═══ Selected excerpt ═══
After optimization of the conditions needed to obtain high resolution SPECT images in vivo, we then attempted to visualize intratumoral heterogeneity. The 111In-labeled liposomes were intravenously injected into sarcoma 180 tumor-bearing mice (8–15 MBq/mouse), and SPECT/CT fusion images were obtained at 24 h after injection (Fig. 4). The images of case #1 are a whole body maximum intensity projection (MIP) image and representative slice images containing the tumor. Images of case #2 are sectional images of the tumor site of another mouse. In both cases, the 111In-labeled liposomes were strongly accumulated in the tumor, and the heterogeneous intratumoral localization in vivo was successfully visualized using SPECT with good spatial resolution. The liposomes were strongly located in the marginal regions of the tumors. We also found that the 111In-labeled liposomes were strongly accumulated in the liver and spleen as shown in the case #1 images. These results corresponded well with our previous results for biodistribution of radioactive liposomes [15, 1719].

Fig. 4
figure 4

In vivo SPECT/CT images of sarcoma 180-bearing mice 24 h after administration of 111In-labeled liposomes. Case #1: whole body images containing maximum intensity projection (MIP) and representative sagittal, coronal, and axial slice images containing the tumor. Case #2: representative sagittal, coronal, and axial slice images of the tumor site in another mouse. The SPECT projection data were acquired under the optimized conditions for in vivo imaging. The acquisition time was 150–300 s per projection with 24 (6 × 4) directions, total = 1–2 h. The acquired projection data were reconstructed using InVivoScope software with condition B

Figure 5a shows serial axial slices of SPECT tumor images with an interval of 0.2 mm. Each image shows good spatial resolution. We also demonstrated that the images were different from each other, even though all were part of the same tumor mass. This indicated that the distribution of the radioactive liposomes in the tumor appeared to be heterogeneous and was successfully visualized in vivo. Figure 5b shows ex vivo ARGs of sections of an excised tumor and the corresponding in vivo SPECT images. The ARGs showed excellent resolution and confirmed that the distribution of the 111In-labeled liposomes in the tumor was indeed heterogeneous, and in vivo SPECT images accurately reflected the heterogeneity.
═══
> [Using the information]:
- A) Can you restate the passage of the SPECT imaging excerpt from "Figure 5a shows serial" up to and including "reflected the heterogeneity.", substituting "outstanding resolution" for "excellent resolution"?
- B) How would the SPECT imaging excerpt carry on after its final sentence? Continue it.
═══ Source material ═══
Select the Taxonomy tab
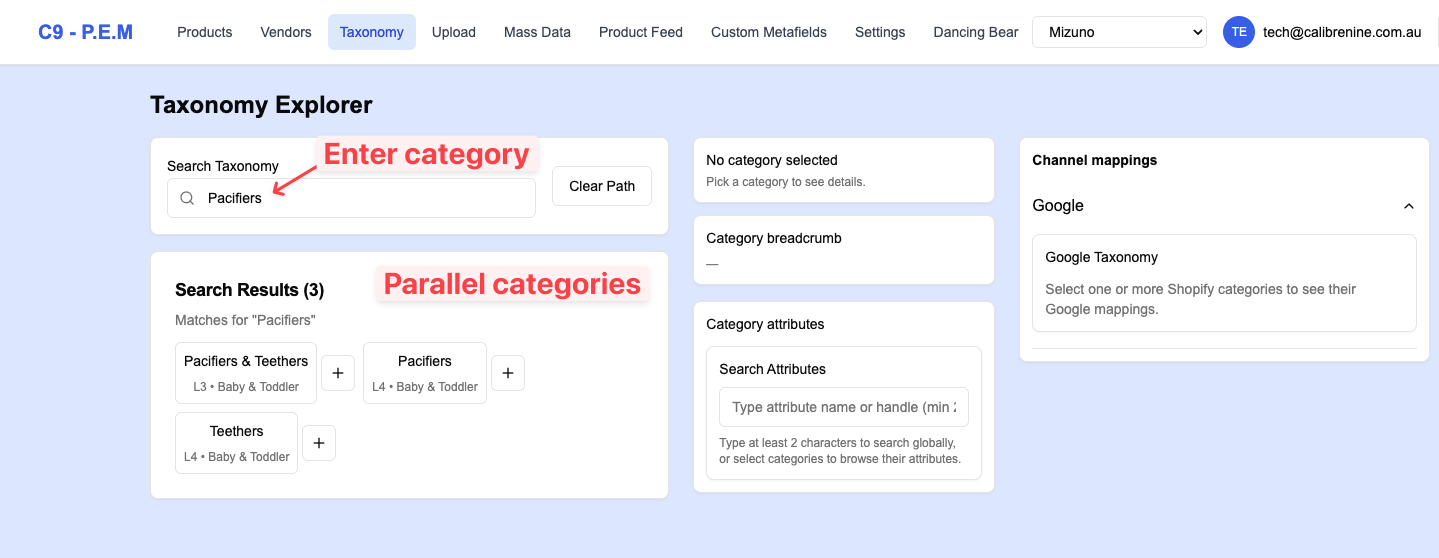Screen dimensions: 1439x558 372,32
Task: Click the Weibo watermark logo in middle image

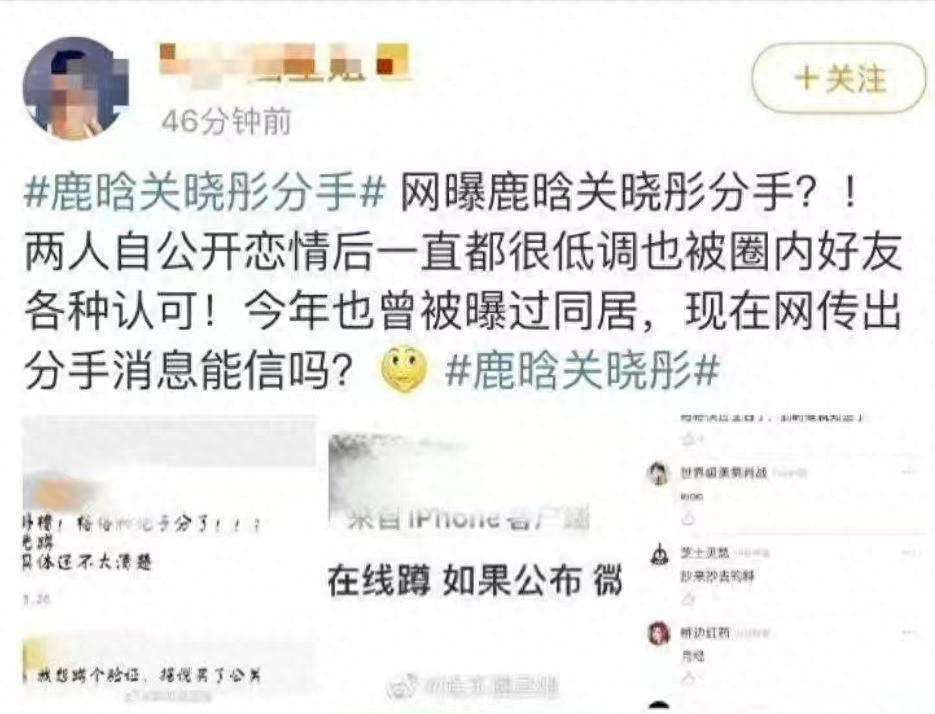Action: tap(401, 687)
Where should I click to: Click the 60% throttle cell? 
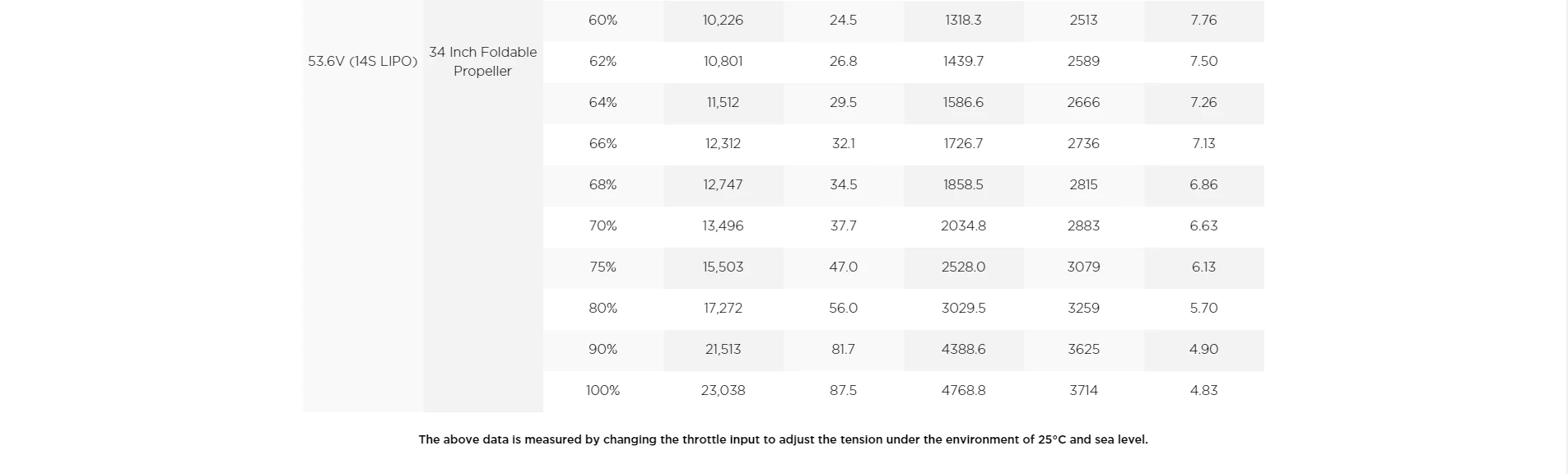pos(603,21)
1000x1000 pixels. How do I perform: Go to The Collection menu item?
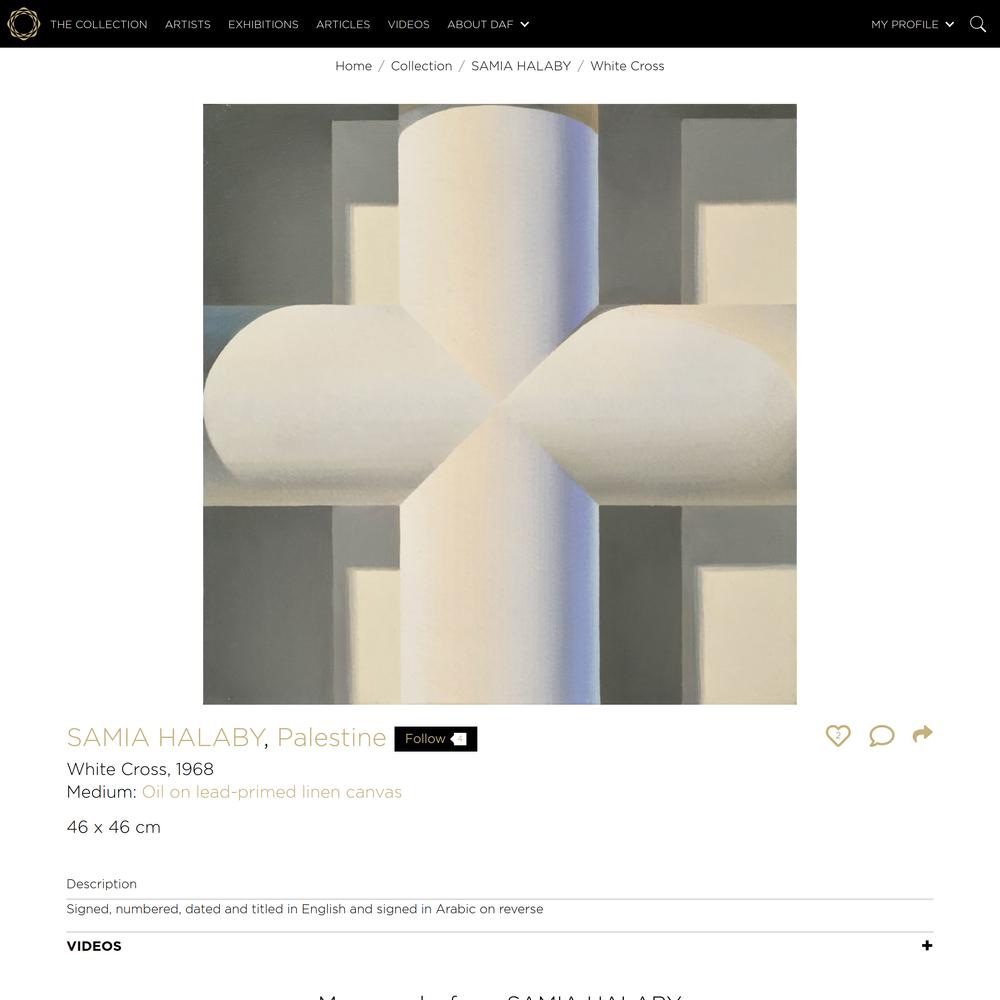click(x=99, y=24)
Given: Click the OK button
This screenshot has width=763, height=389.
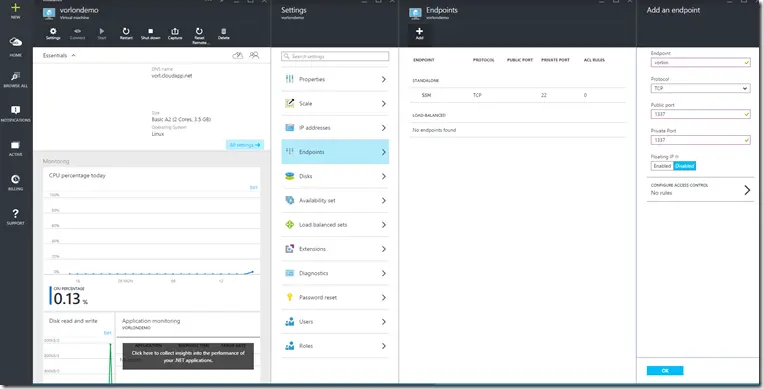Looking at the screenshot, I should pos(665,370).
═══
> [Response list]:
- A)
Figure 5a shows serial axial slices of SPECT tumor images with an interval of 0.2 mm. Each image shows good spatial resolution. We also demonstrated that the images were different from each other, even though all were part of the same tumor mass. This indicated that the distribution of the radioactive liposomes in the tumor appeared to be heterogeneous and was successfully visualized in vivo. Figure 5b shows ex vivo ARGs of sections of an excised tumor and the corresponding in vivo SPECT images. The ARGs showed outstanding resolution and confirmed that the distribution of the 111In-labeled liposomes in the tumor was indeed heterogeneous, and in vivo SPECT images accurately reflected the heterogeneity.

- B)
Fig. 5
figure 5

Visualization of the intratumor distribution of 111In-labeled liposomes. a In vivo serial axial SPECT images of 0.2-mm thickness from the same tumor. b Ex vivo autoradiograms of excised tumor sections and the corresponding in vivo SPECT images

Figure 6 shows in vivo axial SPECT images of various-sized tumors obtained from four individual tumor-bearing mice that were administered 111In-labeled liposomes. For every case, the intratumoral distribution could be clearly visualized. After the acquisition, the tumors were removed, and their weight and radioactivity were measured (Table 1). The tumor sizes were between 0.51 and 1.61 g, and the accumulated radioactivity in the isolated tumors was between 0.26 and 1.2 MBq/g of tumor (5–10% of the injected dose/g).

Fig. 6
figure 6

Representative axial slice images of tumors obtained from four individual tumor-bearing mice administered 111In-labeled liposomes. Each image was acquired 24 or 48 h after administration of the 111In-labeled liposomes. The greatest dimension of the serial axial SPECT images for each mouse is shown. After imaging, the tumors were removed, and their weight and uptake of radioactivity were measured (Table 1)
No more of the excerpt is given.